The companies at Technology Square, literally on the campus of Georgia Tech, benefit from the network of companies in the area – start-ups can readily pitch products to larger companies – as well as Tech students and researchers. This hub of technology and business development is managed by the University’s Enterprise Innovation Institute, or EI2, which claims to be “the largest and most comprehensive university-based program of business and industry assistance, technology commercialization, and economic development” in the nation.
EI2 houses 14 programs toward technology transfer and economic development, including Startup Ecosystems, which helps governments develop strategic plans for start-up development and universities create faculty start-up programs, and Flashpoint and VentureLab, which offer organizational development tools, resources, and facilities for select start-ups.

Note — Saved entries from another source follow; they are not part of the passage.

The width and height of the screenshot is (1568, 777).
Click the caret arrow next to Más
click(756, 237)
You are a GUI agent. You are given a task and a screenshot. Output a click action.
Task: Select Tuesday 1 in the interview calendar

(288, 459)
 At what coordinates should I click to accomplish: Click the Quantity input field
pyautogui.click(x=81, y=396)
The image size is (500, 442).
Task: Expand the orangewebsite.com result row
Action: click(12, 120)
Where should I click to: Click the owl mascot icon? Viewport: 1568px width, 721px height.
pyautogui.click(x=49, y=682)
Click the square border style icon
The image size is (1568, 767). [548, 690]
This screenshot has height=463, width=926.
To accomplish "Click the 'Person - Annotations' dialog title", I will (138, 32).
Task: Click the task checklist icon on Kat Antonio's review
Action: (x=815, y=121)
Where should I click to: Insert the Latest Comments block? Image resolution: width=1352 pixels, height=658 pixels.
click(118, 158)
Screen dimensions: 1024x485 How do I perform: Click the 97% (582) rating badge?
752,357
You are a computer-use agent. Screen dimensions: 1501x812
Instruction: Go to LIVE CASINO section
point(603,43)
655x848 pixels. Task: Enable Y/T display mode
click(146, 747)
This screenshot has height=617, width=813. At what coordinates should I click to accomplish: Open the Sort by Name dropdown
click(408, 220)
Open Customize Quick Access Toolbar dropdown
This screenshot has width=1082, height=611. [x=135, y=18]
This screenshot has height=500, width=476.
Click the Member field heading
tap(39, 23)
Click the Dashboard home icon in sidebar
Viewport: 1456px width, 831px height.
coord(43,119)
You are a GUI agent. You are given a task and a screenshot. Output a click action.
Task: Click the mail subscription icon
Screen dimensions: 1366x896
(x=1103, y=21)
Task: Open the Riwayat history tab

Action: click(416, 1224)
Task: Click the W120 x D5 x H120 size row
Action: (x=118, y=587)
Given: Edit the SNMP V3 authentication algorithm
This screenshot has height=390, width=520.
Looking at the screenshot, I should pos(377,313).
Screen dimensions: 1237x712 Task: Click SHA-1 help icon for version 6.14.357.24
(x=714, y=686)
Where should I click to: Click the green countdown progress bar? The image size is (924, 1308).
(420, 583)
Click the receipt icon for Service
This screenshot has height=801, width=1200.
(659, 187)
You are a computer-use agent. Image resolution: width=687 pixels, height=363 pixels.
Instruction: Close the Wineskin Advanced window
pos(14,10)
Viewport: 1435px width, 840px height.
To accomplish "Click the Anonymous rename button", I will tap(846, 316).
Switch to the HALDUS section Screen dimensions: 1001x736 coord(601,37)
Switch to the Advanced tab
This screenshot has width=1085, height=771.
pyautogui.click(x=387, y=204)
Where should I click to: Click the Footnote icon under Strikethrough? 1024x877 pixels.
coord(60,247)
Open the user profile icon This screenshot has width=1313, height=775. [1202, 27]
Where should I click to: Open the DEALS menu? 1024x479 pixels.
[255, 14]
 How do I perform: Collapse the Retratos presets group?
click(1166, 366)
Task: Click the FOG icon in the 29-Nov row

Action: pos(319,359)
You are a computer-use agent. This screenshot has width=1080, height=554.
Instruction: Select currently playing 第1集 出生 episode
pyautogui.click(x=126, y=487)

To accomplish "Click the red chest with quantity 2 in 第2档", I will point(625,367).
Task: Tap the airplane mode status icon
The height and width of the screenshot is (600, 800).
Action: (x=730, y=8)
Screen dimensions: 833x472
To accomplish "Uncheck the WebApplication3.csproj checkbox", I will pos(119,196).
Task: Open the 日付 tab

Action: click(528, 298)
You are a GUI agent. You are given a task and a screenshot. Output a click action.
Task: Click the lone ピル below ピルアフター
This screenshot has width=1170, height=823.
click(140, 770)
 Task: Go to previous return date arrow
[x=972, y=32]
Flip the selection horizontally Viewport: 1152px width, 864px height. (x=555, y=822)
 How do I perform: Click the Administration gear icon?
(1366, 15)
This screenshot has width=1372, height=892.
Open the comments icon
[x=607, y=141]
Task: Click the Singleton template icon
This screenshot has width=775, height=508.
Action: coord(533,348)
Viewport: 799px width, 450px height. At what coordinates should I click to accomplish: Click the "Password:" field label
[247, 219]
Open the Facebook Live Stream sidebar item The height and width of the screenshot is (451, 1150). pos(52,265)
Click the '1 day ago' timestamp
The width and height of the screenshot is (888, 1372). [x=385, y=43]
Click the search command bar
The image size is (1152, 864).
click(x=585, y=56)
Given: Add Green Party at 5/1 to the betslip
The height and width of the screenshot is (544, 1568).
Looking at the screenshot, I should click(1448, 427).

Currently, Georgia law allows the state’s Department of Transportation to fund projects through public-private partnerships, but does not yet have a law allowing direct public-private funding for education facilities. The Georgia Tech Foundation, a 501(c)(3) corporation, built Technology Square, and EI2 is operated by the University. In the 2015 legislative session, the Georgia General Assembly passed a bill to expand the use of public-private partnerships to public facilities. The bill is pending the Governor’s signature.
University of Texas at Austin
The University of Austin at Texas has a similar branch, called IC2, which hosts the Austin Technology Incubator (ATI). In 2012, the ATI received grant money from the U.S. Department of Commerce’s Economic Development Administration to evaluate the potential for a public-private partnership to build wet lab facilities for biomedical and biotechnology start-ups. An initial feasibility study concluded the wet lab facilities would generate between $41 million and $109 million and create between 694 and 1,832 jobs. The University is collaborating with the engineering and construction firm Balfour Beatty and Estrada Hinojosa & Company, Inc. to develop additional P3 models.